_TEXT SHOWN_

########################################

A return value > zero doesn't mean failure. It indicates congestion.

> What sorts of things go wrong if you do return an error here when you don't
> have a queue?

It is interpreted as a tx failure rather than congestion. So it doesn't
help the upper layers like you wanted it to.
And it spews out an error message.

> 
> >  o So, lets add a tx queue to it. Sure, that would be nice. Now we can 
> > even do shaping
> >    and other fancy stuff. But then how do we manage netif_queue_stopped? 
> > Especially
> >    restarting the queue could be tricky.
> 
> Right... it would probably be an O(N) thing to wake the queues for all virtual
> devices on a physical device, and we certainly don't want to do that
> often.  Maybe if you only tried to wake the blocked queues (ie, kept a list
> of just blocked queues), then that would be less painful on average,
> but the worst-case is still bad.

Yeah, we probably would need some sort of notification from the
qdisc of the underlying device when it can accept packets again.

########################################

_PROVIDED DATA_

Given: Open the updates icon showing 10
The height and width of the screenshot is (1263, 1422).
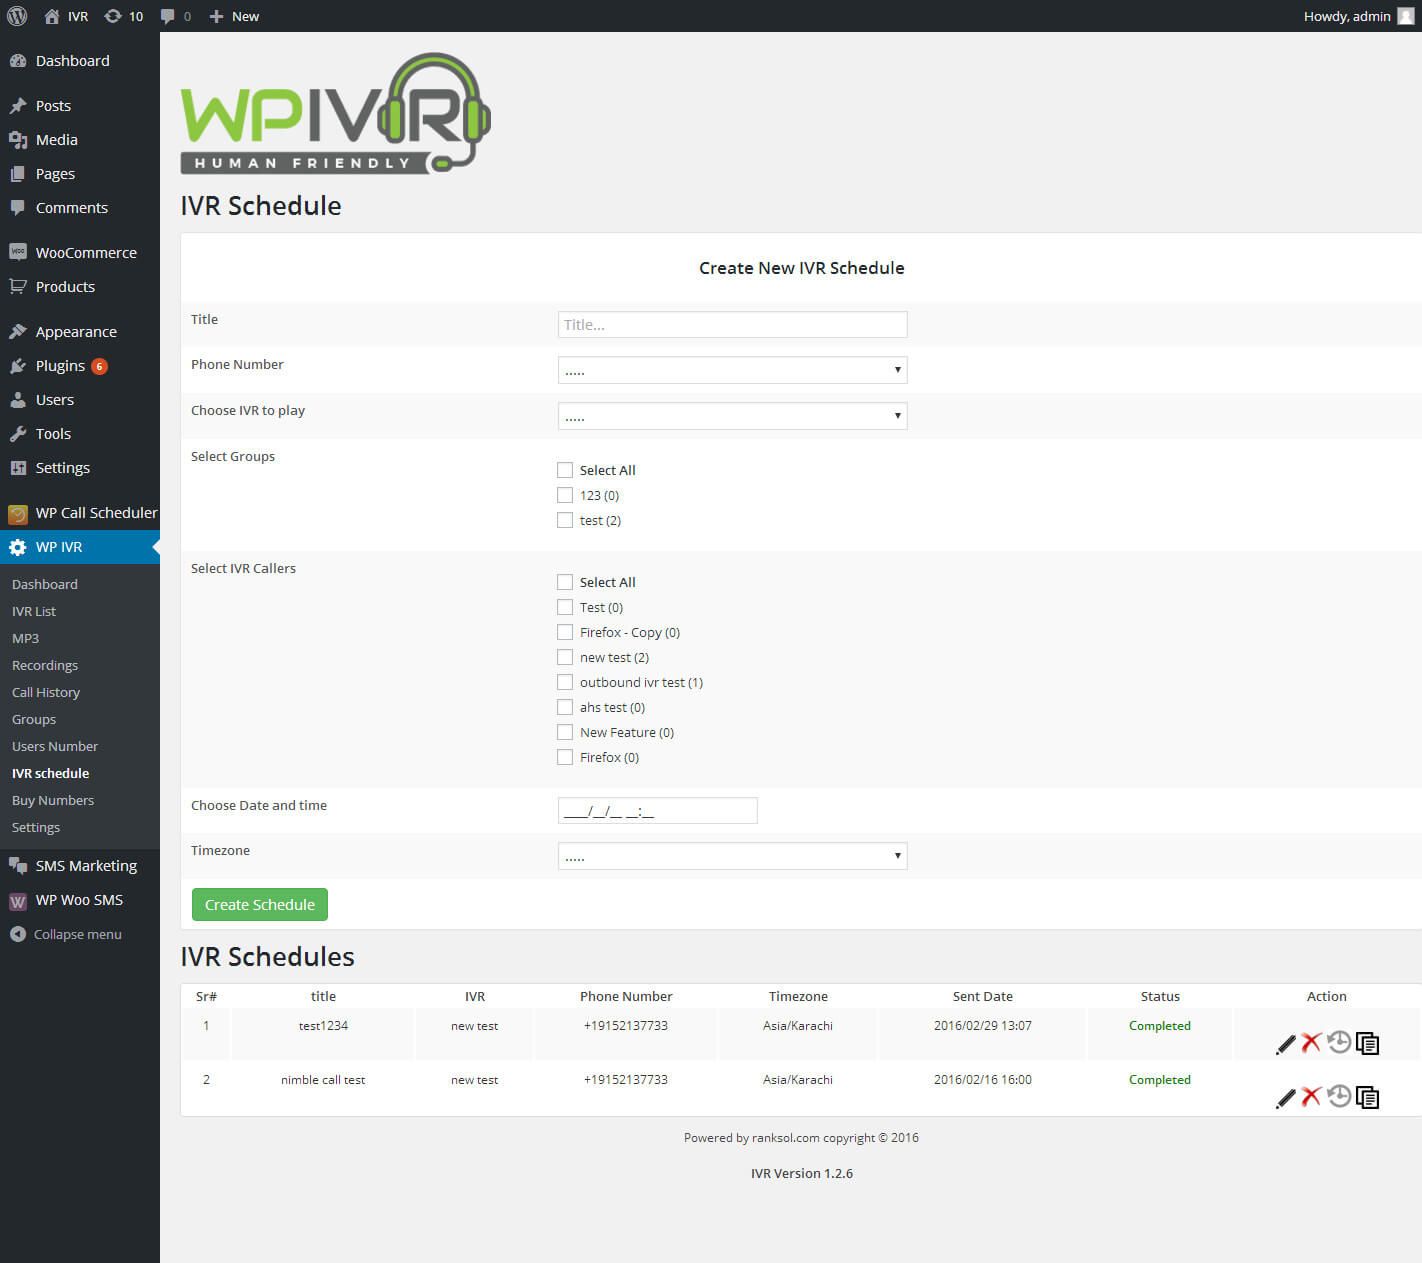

########################################

_GIVEN PROBLEM_
In the text about tx queues, what does a return value greater than zero indicate? You won't need the listing for this.

_RESULT OF THE EXERCISE_
Congestion.